- Passage shown
^^^^^^^^^^^^^^^^

- The Washington Times - Wednesday, April 1, 2009

WASHINGTON (AP) - The head of the Federal Deposit Insurance Corp. says new oversight of big financial institutions deemed to be high risk should include raising their capital requirements to help protect the financial system.

FDIC Chairman Sheila Bair’s comment that some big banks and other financial institutions should be mandated to hold more capital as a buffer against risk in times of stress brought vigorous applause from an audience of bankers Wednesday. Many were executives from smaller, community banks.

Bair is calling for a new system of regulation that prevents institutions from taking on excessive risk and becoming so big their failure would endanger the financial system.

“We simply need to end ‘too big to fail,’” Bair told the gathering of the American Bankers Association. Echoed Wayne Abernathy, an executive vice president of the organization: “We want to put a stake through the heart of it.”

Bair said she sees “some glimmers of hope” in the lending pipeline beginning to thaw, though credit is still tight and “there is still more pain to go.”

“If you’re looking for a quick fix, we’re not going to get it,” Bair said.

What is needed to replace the “too big to fail” model is a “fail-safe system” that will limit the dangerous size and concentration in high-risk activities of banks and other financial institutions, she said.

^^^^^^^^^^^^^^^^

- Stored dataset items

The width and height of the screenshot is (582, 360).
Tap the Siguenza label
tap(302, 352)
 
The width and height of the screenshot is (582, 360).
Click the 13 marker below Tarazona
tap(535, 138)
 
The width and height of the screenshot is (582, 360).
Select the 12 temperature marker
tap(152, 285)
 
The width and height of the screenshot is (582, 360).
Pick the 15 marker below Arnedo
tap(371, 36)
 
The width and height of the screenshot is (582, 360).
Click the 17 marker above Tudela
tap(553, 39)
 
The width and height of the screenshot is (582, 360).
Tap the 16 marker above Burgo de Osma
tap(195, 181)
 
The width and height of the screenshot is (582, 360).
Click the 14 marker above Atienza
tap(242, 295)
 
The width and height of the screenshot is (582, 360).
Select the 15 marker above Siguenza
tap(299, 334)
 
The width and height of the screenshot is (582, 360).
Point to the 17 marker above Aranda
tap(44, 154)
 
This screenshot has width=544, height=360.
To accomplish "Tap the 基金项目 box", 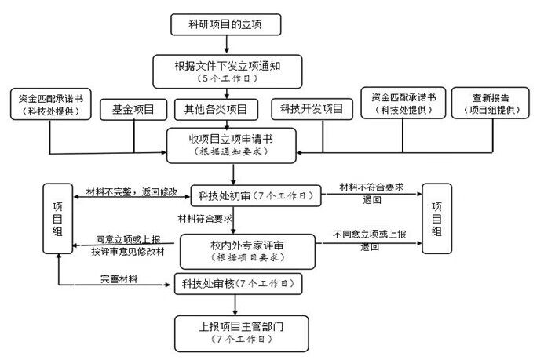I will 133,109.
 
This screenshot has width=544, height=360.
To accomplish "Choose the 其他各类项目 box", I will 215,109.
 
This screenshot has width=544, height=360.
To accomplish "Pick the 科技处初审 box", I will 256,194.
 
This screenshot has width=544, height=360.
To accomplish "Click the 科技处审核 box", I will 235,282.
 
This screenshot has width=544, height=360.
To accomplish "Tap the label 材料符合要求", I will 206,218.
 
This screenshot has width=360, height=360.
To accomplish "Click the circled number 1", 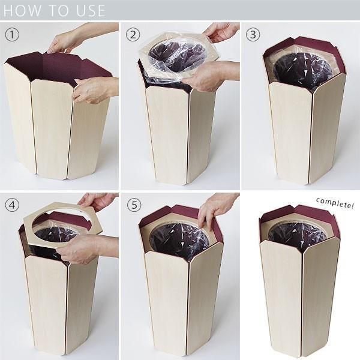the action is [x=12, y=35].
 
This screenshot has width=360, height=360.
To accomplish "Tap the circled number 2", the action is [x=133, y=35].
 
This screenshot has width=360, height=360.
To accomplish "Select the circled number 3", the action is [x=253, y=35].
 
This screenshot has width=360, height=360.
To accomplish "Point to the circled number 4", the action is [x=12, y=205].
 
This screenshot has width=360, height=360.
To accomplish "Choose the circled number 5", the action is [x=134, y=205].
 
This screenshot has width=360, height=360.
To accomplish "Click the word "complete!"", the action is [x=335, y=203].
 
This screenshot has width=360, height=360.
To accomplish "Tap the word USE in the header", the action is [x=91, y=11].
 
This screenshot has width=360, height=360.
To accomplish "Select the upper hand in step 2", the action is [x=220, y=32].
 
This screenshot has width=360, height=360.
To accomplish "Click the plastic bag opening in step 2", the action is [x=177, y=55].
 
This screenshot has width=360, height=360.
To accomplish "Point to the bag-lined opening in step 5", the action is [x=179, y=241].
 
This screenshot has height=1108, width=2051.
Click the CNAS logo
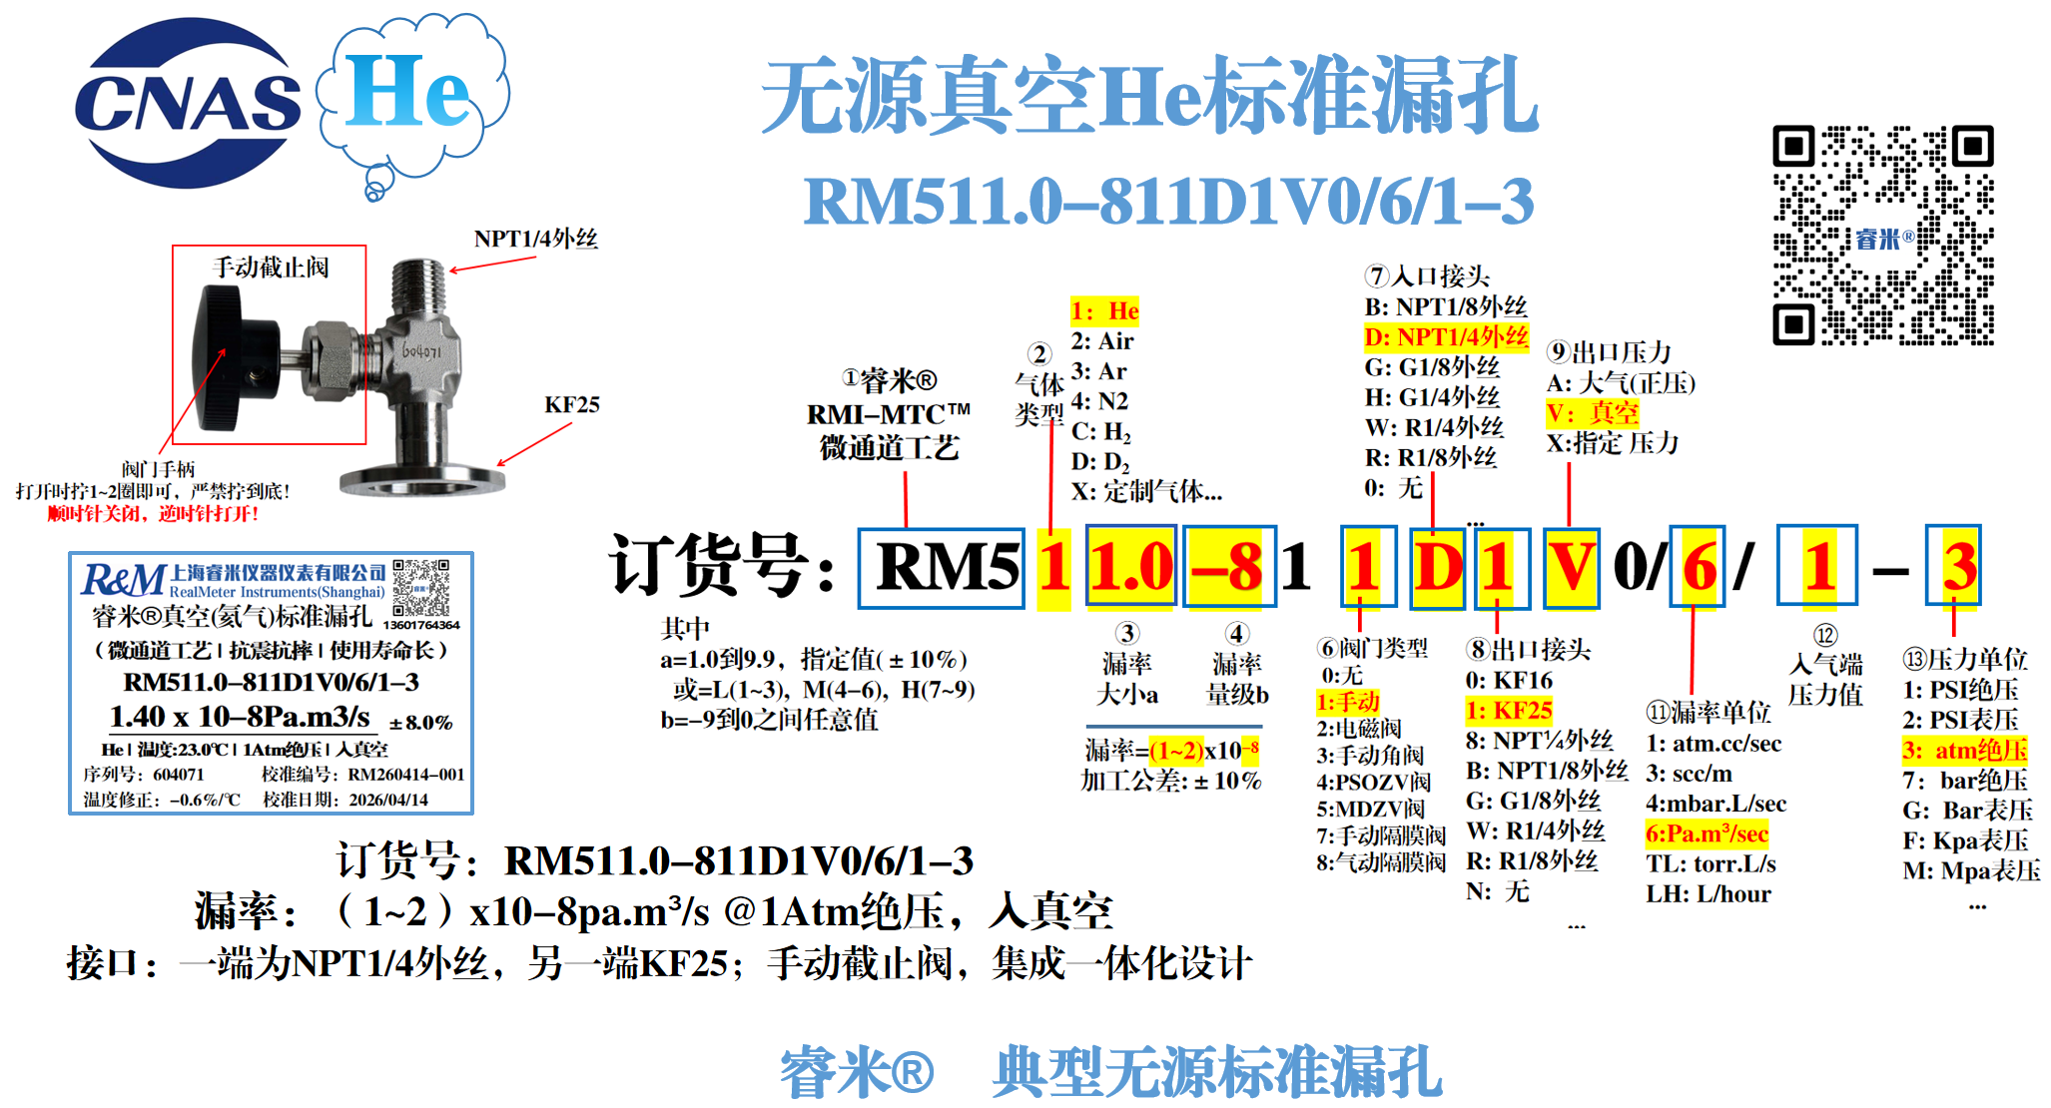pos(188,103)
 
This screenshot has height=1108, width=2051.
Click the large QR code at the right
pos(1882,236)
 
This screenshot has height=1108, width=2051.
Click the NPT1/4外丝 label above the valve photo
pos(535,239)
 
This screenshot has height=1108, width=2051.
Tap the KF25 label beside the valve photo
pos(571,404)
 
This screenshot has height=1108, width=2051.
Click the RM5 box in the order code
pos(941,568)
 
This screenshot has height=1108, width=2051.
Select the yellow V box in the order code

^^^^^^^^^^^^^^^^

- Stated goal 1
Duplicate the passage of the FDIC article that begins with the words "FDIC Chairman Sheila" and ends after the words "smaller, community banks.".
- Stated goal 2
Name every organization mentioned by name in the FDIC article.

- Result 1
FDIC Chairman Sheila Bair’s comment that some big banks and other financial institutions should be mandated to hold more capital as a buffer against risk in times of stress brought vigorous applause from an audience of bankers Wednesday. Many were executives from smaller, community banks.

- Result 2
The Washington Times
AP
Federal Deposit Insurance Corp. (FDIC)
American Bankers Association